#### [Goal of the exercise]
Please print, unchanged, every line from the one containing "The width and height of the screenshot is (759, 485)." through the last line of the entries, including both of those lines.

#### [Records for the task]
┄┄┄┄┄┄┄┄┄┄
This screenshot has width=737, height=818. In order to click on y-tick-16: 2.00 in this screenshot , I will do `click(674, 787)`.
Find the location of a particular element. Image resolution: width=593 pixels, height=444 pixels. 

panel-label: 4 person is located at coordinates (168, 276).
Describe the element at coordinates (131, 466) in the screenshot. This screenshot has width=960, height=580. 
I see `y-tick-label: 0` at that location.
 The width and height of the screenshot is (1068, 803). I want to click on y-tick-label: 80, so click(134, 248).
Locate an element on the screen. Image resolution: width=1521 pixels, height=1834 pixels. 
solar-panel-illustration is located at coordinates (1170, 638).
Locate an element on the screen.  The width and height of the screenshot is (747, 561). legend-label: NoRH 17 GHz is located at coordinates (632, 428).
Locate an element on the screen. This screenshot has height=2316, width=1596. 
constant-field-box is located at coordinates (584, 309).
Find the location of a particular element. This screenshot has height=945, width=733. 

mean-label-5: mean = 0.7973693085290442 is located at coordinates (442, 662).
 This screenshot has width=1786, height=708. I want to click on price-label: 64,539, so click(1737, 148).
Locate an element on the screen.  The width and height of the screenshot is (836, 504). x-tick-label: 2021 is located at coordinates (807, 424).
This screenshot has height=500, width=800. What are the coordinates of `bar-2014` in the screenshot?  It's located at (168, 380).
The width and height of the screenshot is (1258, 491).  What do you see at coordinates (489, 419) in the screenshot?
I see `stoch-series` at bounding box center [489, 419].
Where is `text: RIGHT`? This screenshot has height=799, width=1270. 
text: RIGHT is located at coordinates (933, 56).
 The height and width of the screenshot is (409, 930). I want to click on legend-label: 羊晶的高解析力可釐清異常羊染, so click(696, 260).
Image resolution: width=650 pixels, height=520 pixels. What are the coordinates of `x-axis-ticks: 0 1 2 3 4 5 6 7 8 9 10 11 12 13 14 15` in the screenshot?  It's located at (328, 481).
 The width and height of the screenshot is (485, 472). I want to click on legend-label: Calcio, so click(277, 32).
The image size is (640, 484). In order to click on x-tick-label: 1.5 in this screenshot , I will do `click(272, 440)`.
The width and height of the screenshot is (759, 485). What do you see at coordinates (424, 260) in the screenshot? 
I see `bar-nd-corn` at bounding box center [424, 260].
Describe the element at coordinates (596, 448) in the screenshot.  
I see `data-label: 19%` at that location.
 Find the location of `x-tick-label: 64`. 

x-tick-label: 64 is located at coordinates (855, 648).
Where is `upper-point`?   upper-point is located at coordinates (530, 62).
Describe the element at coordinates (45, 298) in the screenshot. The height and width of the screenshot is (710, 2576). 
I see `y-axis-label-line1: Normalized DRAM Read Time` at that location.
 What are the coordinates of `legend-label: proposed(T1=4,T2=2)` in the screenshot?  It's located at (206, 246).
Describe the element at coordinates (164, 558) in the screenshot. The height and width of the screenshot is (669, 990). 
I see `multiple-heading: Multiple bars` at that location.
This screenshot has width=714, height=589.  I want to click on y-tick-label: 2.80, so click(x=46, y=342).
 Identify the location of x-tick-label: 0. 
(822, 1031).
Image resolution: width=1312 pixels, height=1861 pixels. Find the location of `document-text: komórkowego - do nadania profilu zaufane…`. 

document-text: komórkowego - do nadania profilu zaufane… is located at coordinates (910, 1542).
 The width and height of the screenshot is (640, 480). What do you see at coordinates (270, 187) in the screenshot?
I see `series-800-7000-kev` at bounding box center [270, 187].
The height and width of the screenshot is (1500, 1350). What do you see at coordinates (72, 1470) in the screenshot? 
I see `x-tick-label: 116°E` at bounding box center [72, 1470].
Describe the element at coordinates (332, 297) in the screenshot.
┄┄┄┄┄┄┄┄┄┄
#### [Exercise solution]
The width and height of the screenshot is (759, 485). What do you see at coordinates (424, 260) in the screenshot? 
I see `bar-nd-corn` at bounding box center [424, 260].
Describe the element at coordinates (596, 448) in the screenshot.  
I see `data-label: 19%` at that location.
 Find the location of `x-tick-label: 64`. 

x-tick-label: 64 is located at coordinates (855, 648).
Where is `upper-point`?   upper-point is located at coordinates (530, 62).
Describe the element at coordinates (45, 298) in the screenshot. The height and width of the screenshot is (710, 2576). 
I see `y-axis-label-line1: Normalized DRAM Read Time` at that location.
 What are the coordinates of `legend-label: proposed(T1=4,T2=2)` in the screenshot?  It's located at (206, 246).
Describe the element at coordinates (164, 558) in the screenshot. The height and width of the screenshot is (669, 990). 
I see `multiple-heading: Multiple bars` at that location.
This screenshot has width=714, height=589.  I want to click on y-tick-label: 2.80, so click(x=46, y=342).
 Identify the location of x-tick-label: 0. 
(822, 1031).
Image resolution: width=1312 pixels, height=1861 pixels. Find the location of `document-text: komórkowego - do nadania profilu zaufane…`. 

document-text: komórkowego - do nadania profilu zaufane… is located at coordinates (910, 1542).
 The width and height of the screenshot is (640, 480). What do you see at coordinates (270, 187) in the screenshot?
I see `series-800-7000-kev` at bounding box center [270, 187].
The height and width of the screenshot is (1500, 1350). What do you see at coordinates (72, 1470) in the screenshot? 
I see `x-tick-label: 116°E` at bounding box center [72, 1470].
Describe the element at coordinates (332, 297) in the screenshot.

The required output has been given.